On that note, it is almost certain he won't be short of suitors given what he has so far achieved here in such trying circumstances over two years, and, as reported, Wakefield, Featherstone Sheffield and Keighley are all linked.

But it seems clear his first-choice option would be to stay (as it probably would be for the majority of players given the atmosphere inside their camp despite the carry-on outside of it)... but only of course if there was something tangible to stay for.

"There is uncertainty around the club," Ford had said this week when calling on fans to get behind his troops. "The only things I'm aware of are what I've read in the paper... We don't know what's going to happen next year in terms of professional rugby league in the city.

"The worse-case scenario could be these are the last few games York will play."

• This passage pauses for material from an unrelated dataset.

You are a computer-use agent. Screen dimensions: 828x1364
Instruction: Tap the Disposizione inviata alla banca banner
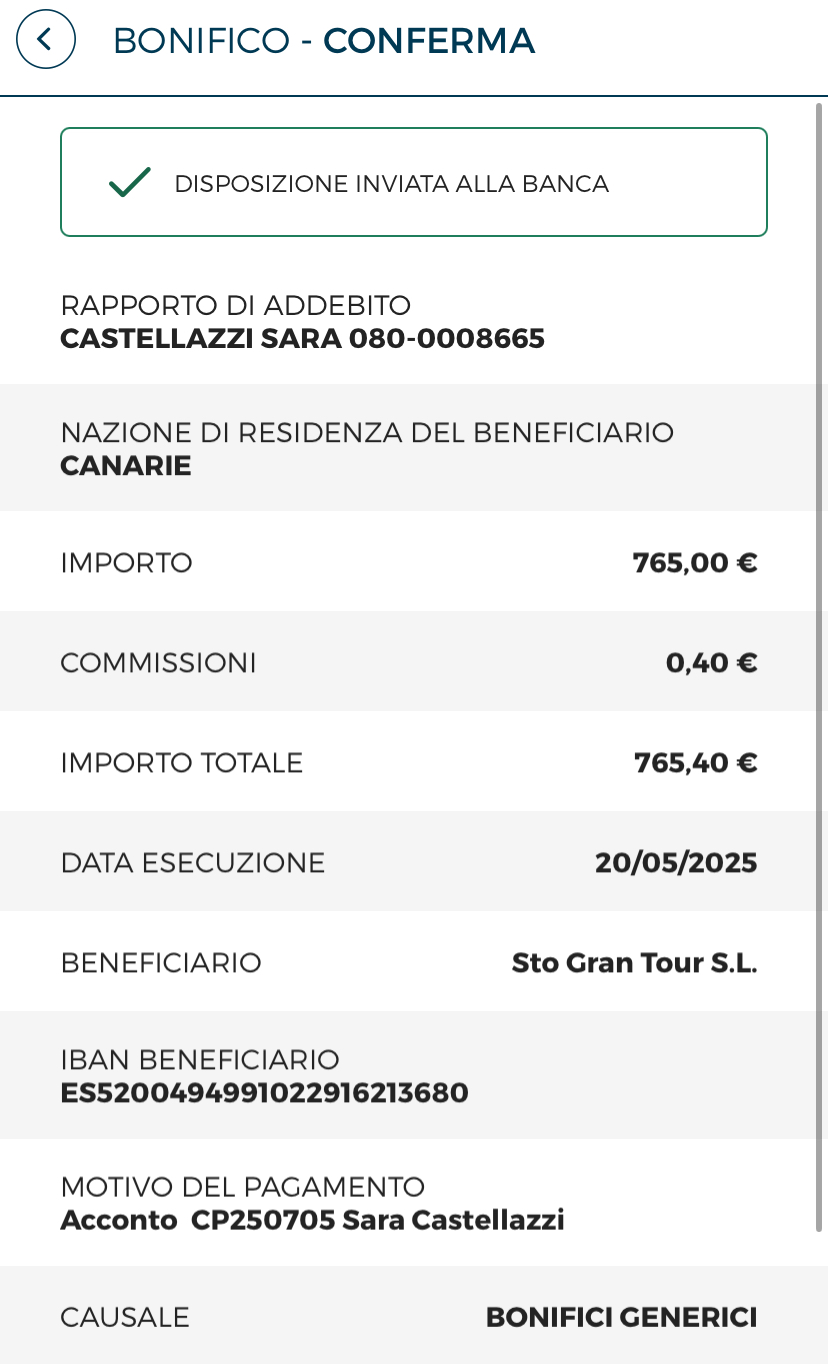(x=414, y=182)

When then asked if he felt that "worst-case scenario" was a genuine possibility, Ford simply said: "I hope not."

He added: "I love York and the supporters and it's obvious what the players think about each other. The potential for York is enormous but for one reason or another the club down the years hasn't really fulfilled that.

"We can move the club forward but we need the right level of support. Hopefully we can get that and we as a coaching and playing group can help the club fulfil its potential.

"My job is to focus on the rugby and the players are focussing on their jobs too.

"We'll have our hands full enough against a fired-up Hunslet team (without having to think about the uncertainty). It's a derby. We've beaten them twice this year and they will be desperate to turn us over.

"We'll need the supporters - hopefully eight, nine hundred, a thousand of them - to get down there and get behind us. We all know this club got over 2,000 not too long ago.

"It could be a special occasion, if what people are alluding to in terms of the club not continuing.

"I don't know one way or another what to make of all the information I'm picking up on. I just feel it's a sad situation that we've been hampered like we are and I genuinely feel for my players."

Sad is only one word for it.

AMID the uncertainty and the praise for the players' character in ongoing adversity, James Ford reckons he has found another man he can rely on - completing a full about-turn in opinion.

As reported by The Press, Ford had initially said he would not pick Brandon Westerman again after he failed to show for the trip to Toulouse at the end of last month, only to change his mind after a "misunderstanding" was cleared up - the Castleford loanee had thought Ford was aware he could not travel because of a family illness albeit without making sure by telling him himself.

Having given the teenager another chance in last week's win over Rochdale, picking the back-rower at centre, Ford was left impressed by the new recruit's attitude - not least in his defensive efforts.

“He looks like someone I can rely on, especially defensively. I wouldn’t want to take him and Ed Smith on, would you?" smiled Ford.

“Brandon hadn’t played centre before but he has the ingredients of a good player. He ran hard and tackled hard and he’s got decent skill. He was probably a little bit overenthusiastic when giving away a couple of penalties, but that was because he wanted to work hard for the team.

“I’m sure he will mature a real good and competitive player.

“The more he plays at centre the more familiar he will get to it.

“If we coach him right and he’s willing to learn, he’ll come on. The raw ingredients are run hard and tackle hard and be competitive. If you give me that I will do my very best to give the other side.”

Westerman's loan was initially for a month, which soon runs out, but Ford is keen to extend it till the end of the season.

EX-KNIGHT Danny Brough, who kicked and ran his way to all-time York RL goal and point-scoring records in his time at Huntington Stadium over a decade ago, is on the verge of crossing another big mark for Huddersfield Giants.

The 33-year-old half-back needs just 15 points to reach 1,500 for the Super League club, his total of 1,485 having been reached with 44 tries, 645 goals and 19 field goals in 192 games since joining them in 2010.